I was the last person my friends ever thought would resort to drugs. I was raised up in church, always went to school, always worked and tried to do better for myself. So when they found out I was doing cocaine, they were amazed, astounded. But sometimes that’s the way it happens.
I was on welfare. I did a lot of demoralizing things to my kids. I even took their food stamps.
One day, I looked in the mirror--I always did drugs in the bathroom--and I didn’t like what I saw. I didn’t want to demean myself anymore. I wanted to be the mother I once was. I wanted to be the worker I once was.
Then I got arrested. Someone called the police, thinking my family and I were being hurt. But in reality, it was me being wild and crazy.
I went to jail for a week, which was a nightmare. My kids were taken away from me. That was the hardest thing I ever had to live through. I still get shivers thinking about it. I missed them so much. I even missed yelling at them and saying, “No-no"--all those little things a mommy does.

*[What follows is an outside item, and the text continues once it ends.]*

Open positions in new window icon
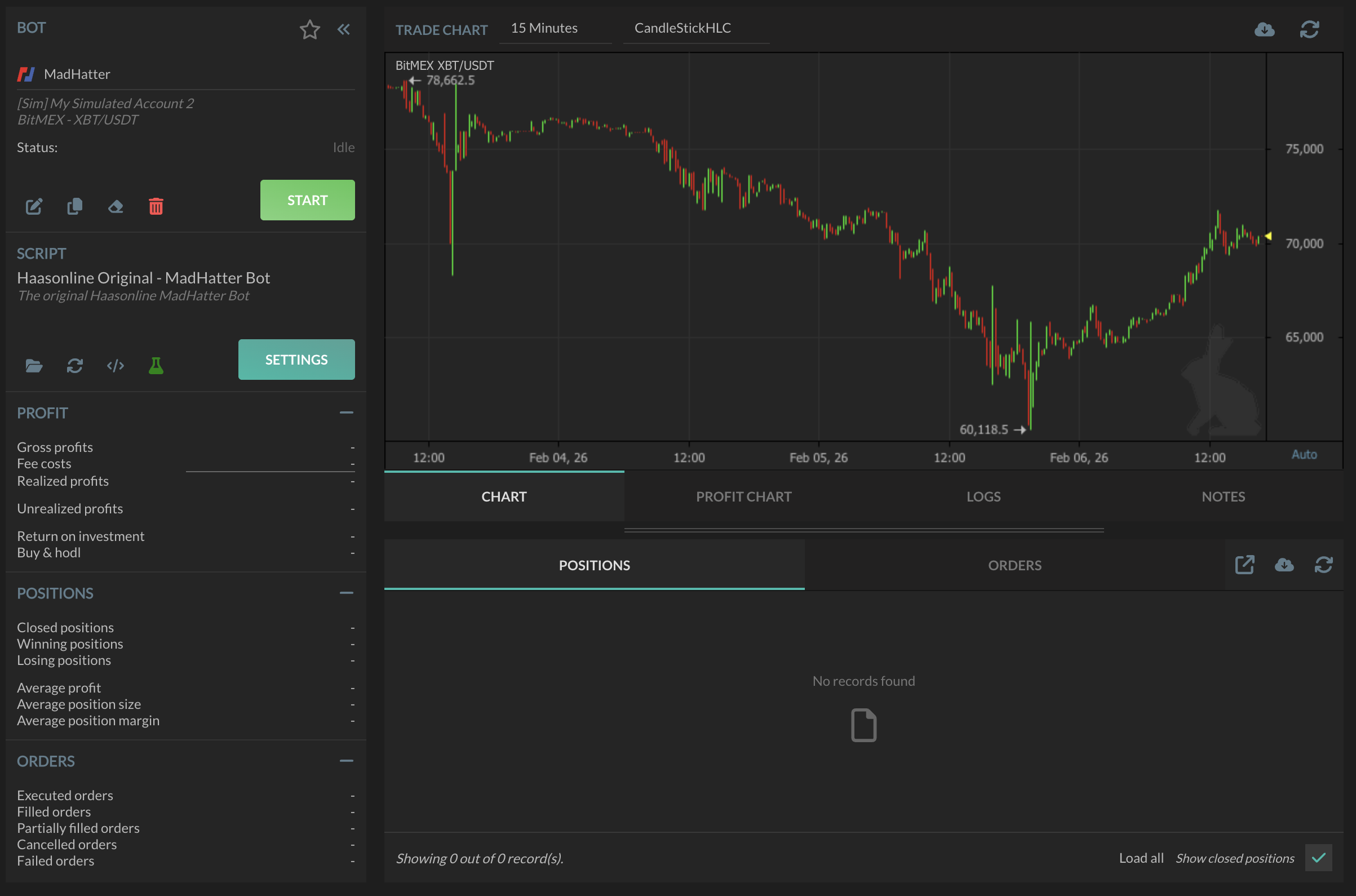 (x=1244, y=565)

After I was arrested, I met a lady who referred me to the Restore program. That was March, 1992. I lived in the Restore house for 14 months, and it wasn’t easy.
Life was very structured. I had to learn to conform to rules and regulations. I went to Cocaine Anonymous meetings, self-esteem classes, counseling, and parenting and child guidance courses. I took some of the courses over and over because I wanted to show the court that I had a burning desire to be with my children.

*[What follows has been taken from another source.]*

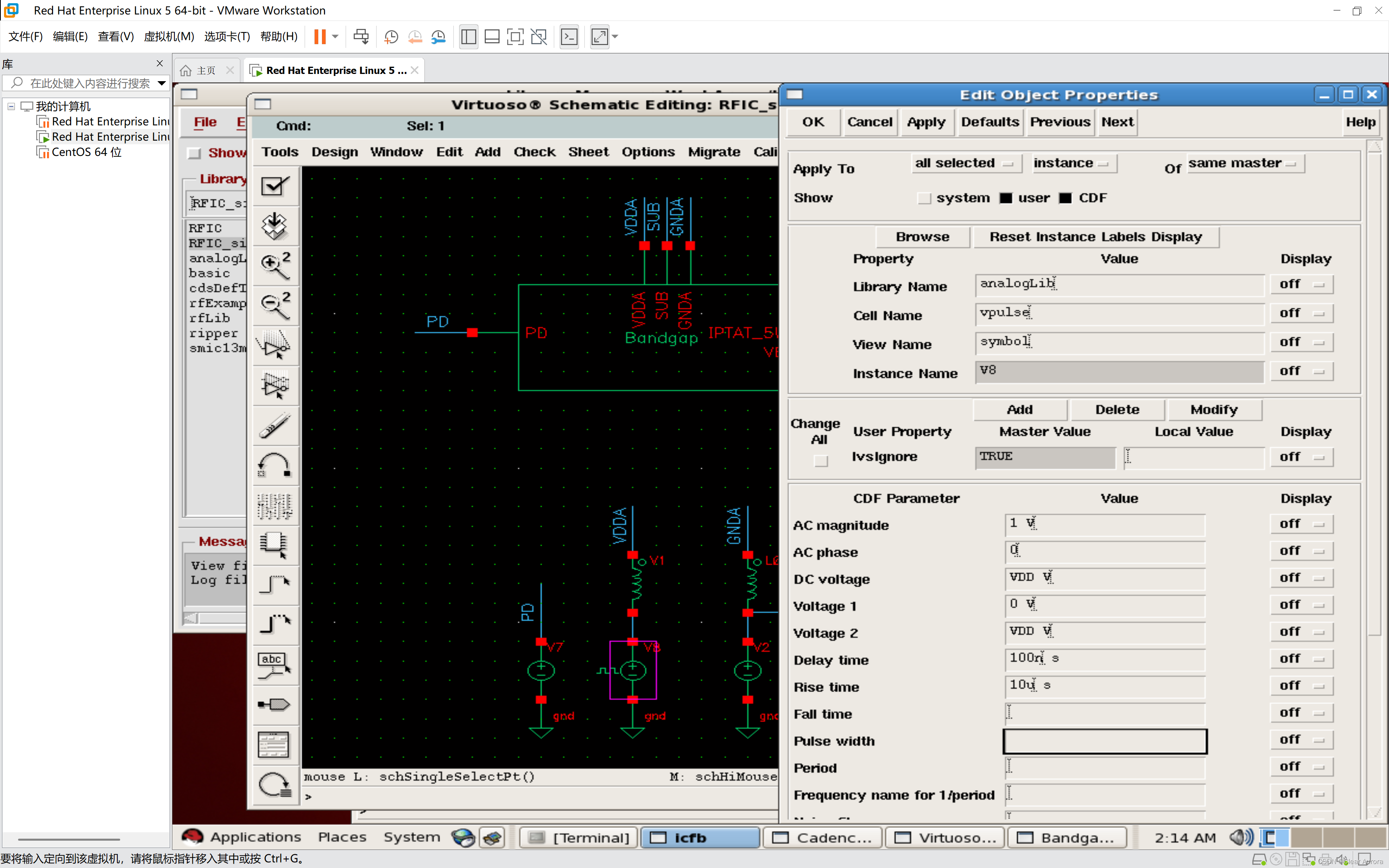Check the IvsIgnore Change All checkbox

click(821, 461)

Restore taught me to be respectful again. Drug addicts lose respect for themselves and others, and those values had to be instilled back into me. And I came to the realization that I was where I was because I put myself there.
A lot of things are different for me now. I no longer need Mr. Fix-It (drugs) or other people to validate me, because I know who I am. And I’m not self-destructive anymore. I’m more at peace with myself. Circumstances don’t get me so stressed out. And I have lots of self-esteem.
I got my kids back. Now I give them quality and quantity time. It’s being there for the school assignments, doing things with them, teaching them values. Things I didn’t do when I was addicted.
I want to talk to teen-agers and adults about my addiction and my sobriety. When I do, I’ll say to them, “Get a grip. There’s more to life than drugs, because life on drugs is death.”